[Begin Records for the exercise]

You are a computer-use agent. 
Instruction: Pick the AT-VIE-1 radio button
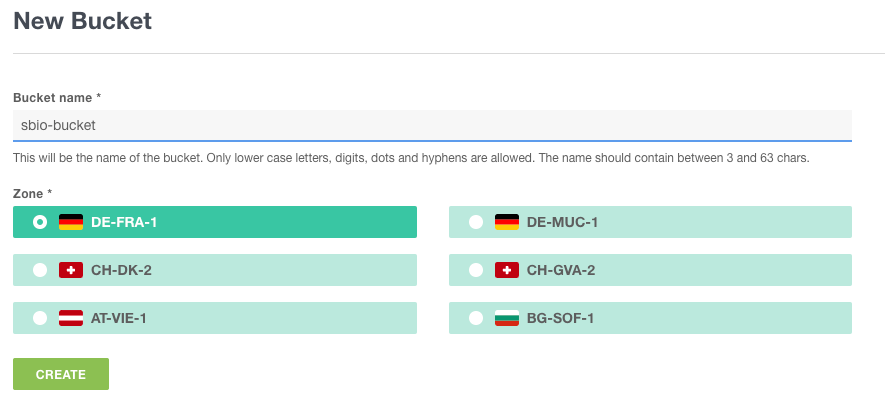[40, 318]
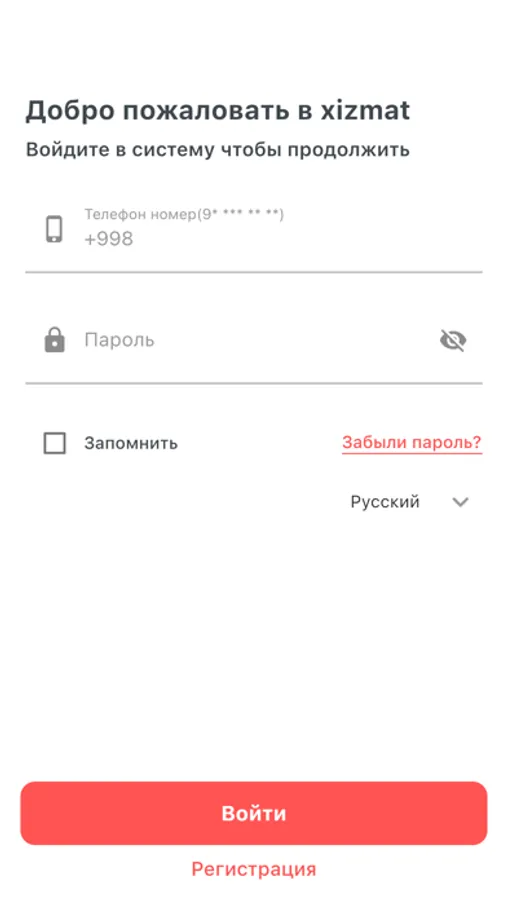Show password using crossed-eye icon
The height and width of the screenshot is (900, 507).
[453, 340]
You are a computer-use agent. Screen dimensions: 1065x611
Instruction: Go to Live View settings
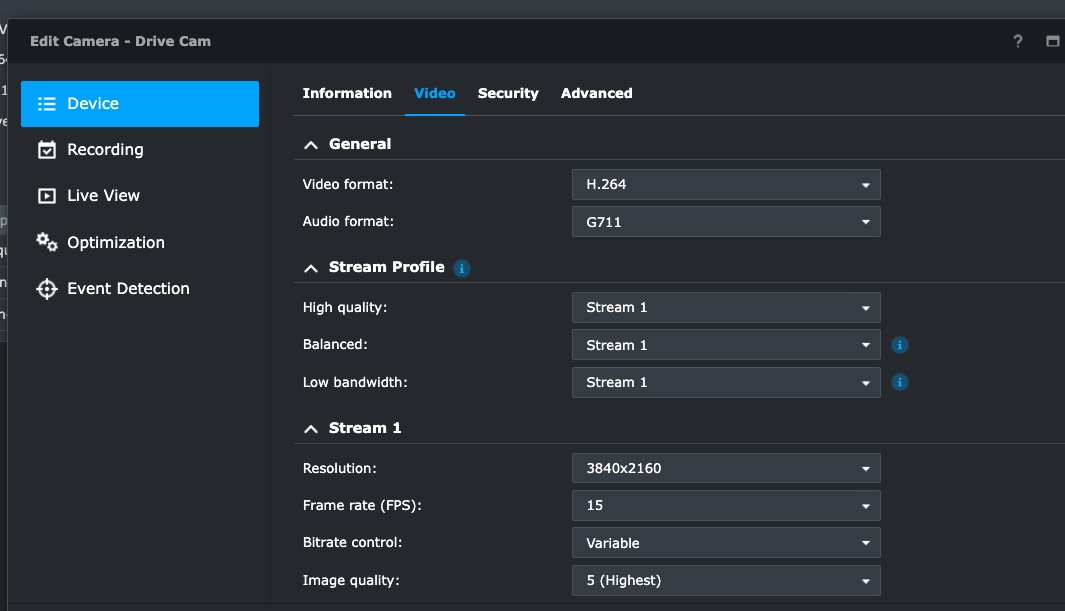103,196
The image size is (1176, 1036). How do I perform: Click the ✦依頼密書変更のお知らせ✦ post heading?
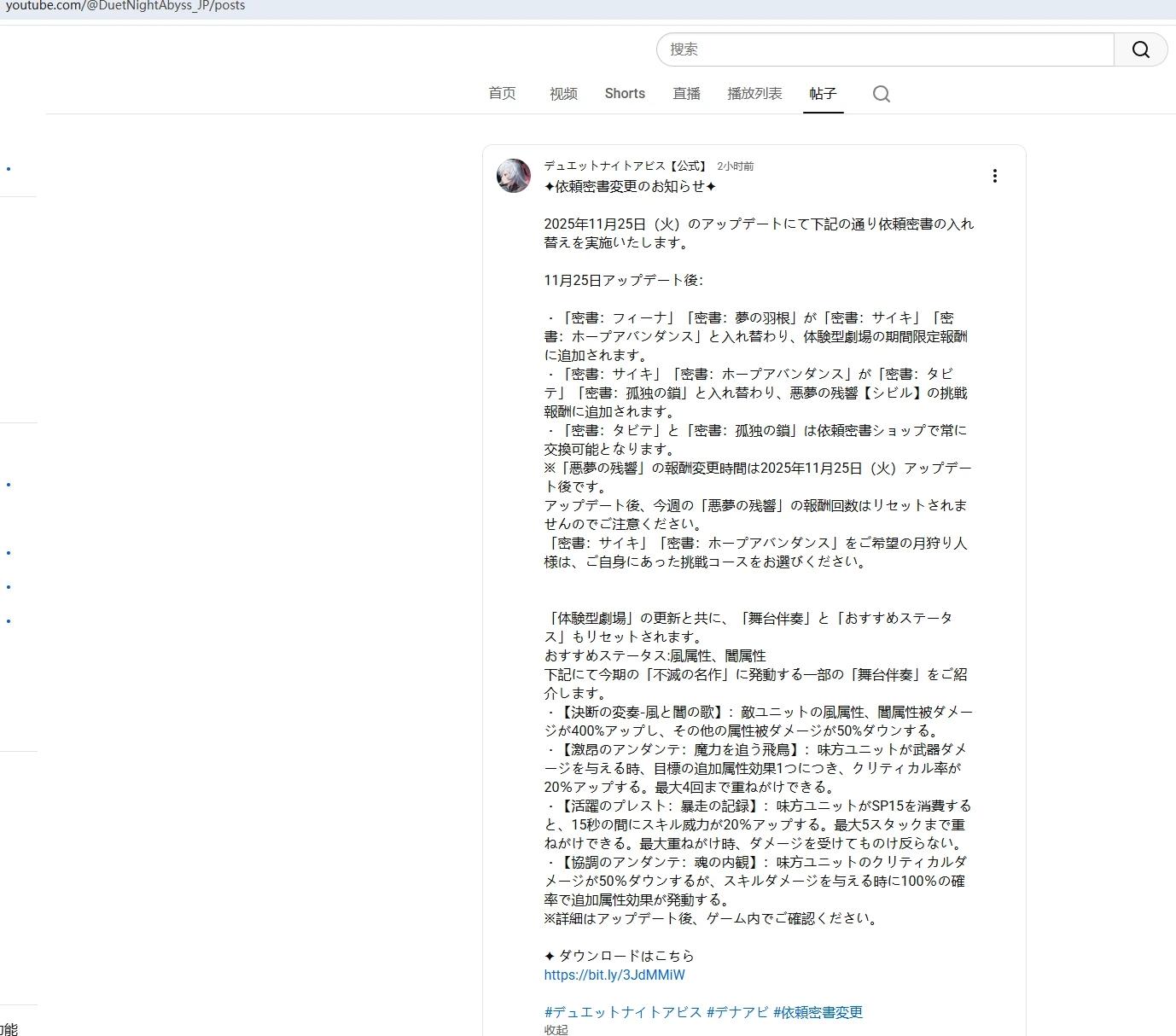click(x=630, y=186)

[End Records for the exercise]

Reproduce every line of text in the records above verbatim, omitting the pictures.

=== Result of the exercise ===
You are a computer-use agent. 
Instruction: Pick the AT-VIE-1 radio button
[40, 318]
Show password using crossed-eye icon
The height and width of the screenshot is (900, 507).
[453, 340]
You are a computer-use agent. Screen dimensions: 1065x611
Instruction: Go to Live View settings
103,196
The image size is (1176, 1036). How do I perform: Click the ✦依頼密書変更のお知らせ✦ post heading?
click(x=630, y=186)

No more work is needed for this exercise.